How can this always be true when in the video at 4:07, the marble that takes the "low road" then climbs back to the original height covers a longer path at a higher speed with the same amount of energy. So if I make the tunnel a vacuum can I go anywhere on land in the least time for the least energy by riding down 45 degree ramps to straight sections of track in vacuum tunnels which are ~ 2.5 miles deep?

 

[metastable]

This is the pertinent still frame:

 

[jbriggs444]

How can this always be true when in the video at 4:07, the marble that takes the "low road" then climbs back to the original height covers a longer path at a higher speed with the same amount of energy. So if I make the tunnel a vacuum can I go anywhere on land in the least time for the least energy by riding down 45 degree ramps to straight sections of track in vacuum tunnels which are ~ 2.5 miles deep?

For the n'th time, that's not Oberth and it's not saving any energy.

That scenario involves a [nearly] lossless situation. The energy use for both high road and load road is nearly zero. If one were to do careful measurements however, one would find that the low road consumed more energy than the high road.
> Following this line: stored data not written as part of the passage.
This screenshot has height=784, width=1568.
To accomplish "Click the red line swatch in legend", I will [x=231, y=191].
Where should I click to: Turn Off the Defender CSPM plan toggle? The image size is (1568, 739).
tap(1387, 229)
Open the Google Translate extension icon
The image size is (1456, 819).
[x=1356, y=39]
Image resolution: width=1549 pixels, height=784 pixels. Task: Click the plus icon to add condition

If you cover a longer path in a shorter time, you will have a higher average speed.

If you travel a longer path at a higher average speed you will tend to experience more drag and dissipate more energy.

Roughly speaking, Oberth buys you a linear increase in propulsion efficiency. Double the speed and you double the efficiency. Roughly speaking, quadratic drag costs a cubic increase in energy dissipation. Double the track length for a fixed transit time and you pay eight times the energy. Reduce the transit time and you pay even more.

 

[metastable]

If the vehicle is very massive for a given frontal area, wouldn’t the drag possibly become insignificant compared to the kinetic energy at the bottom of the first ramp?

 

[jbriggs444]

If the vehicle is very massive for a given frontal area, wouldn’t the drag possibly become insignificant compared to the kinetic energy at the bottom of the first ramp?

Irrelevant. The kinetic energy at the bottom of the first ramp must be repaid on the climb back up.

Recall your goal. Minimize expended energy. Neither the kinetic energy you happen to have at the midpoint of the journey nor the corresponding potential energy you do not have there enter into the calculation of total energy expended.